The Galileo Elastic Enrichment Cloud ingests large data sets from instances of the HIEBus OLTP transactional data model implemented in disparate SQL Server deployments.

SQL Server Integration Services (SSIS) is used to create file-based exports of HIEBus careevolutiondata database tables on the file system of the HIEBus SQL Server. The extracts are scheduled and initiated with SQL Server Agent. These extracts are optimized for high performance and minimal load on the HIEBus OLTP database. In order to retain these “high performance” and “least possible load” characteristics, these exports perform no data transformations (including column data type conversions) or filtering. The only exception is a query-style filter on “modifieddate” which is used in differential operations to acquire the small subset of data since the last export. These export files provide the critical link between HIEBus SQL Server and AWS.

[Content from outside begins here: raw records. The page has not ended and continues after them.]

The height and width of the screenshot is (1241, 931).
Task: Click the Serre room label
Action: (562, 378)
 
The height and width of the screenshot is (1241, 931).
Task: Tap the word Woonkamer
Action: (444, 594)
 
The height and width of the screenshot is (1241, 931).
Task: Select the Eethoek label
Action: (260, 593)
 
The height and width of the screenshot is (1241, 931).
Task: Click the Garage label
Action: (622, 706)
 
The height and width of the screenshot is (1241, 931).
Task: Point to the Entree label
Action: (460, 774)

After file creation these export files are uploaded to S3 in order to make them accessible to AWS Services.

The export files are maintained in an S3 folder structure that serves as a processing queue for ingest into a Redshift schema dedicated to replicating the HIEBus OLTP data structure in a partitioned MPP architecture. During the ingest process, these files are first copied to a temporary “ingest” schema in Redshift that exactly represents the structure and contents of the file. Then, the ingest process determines statistics about the ingest data and merges this data from the “ingest” schema into a Redshift table that is designed to mirror the exact structure and content of the source HIEBus table.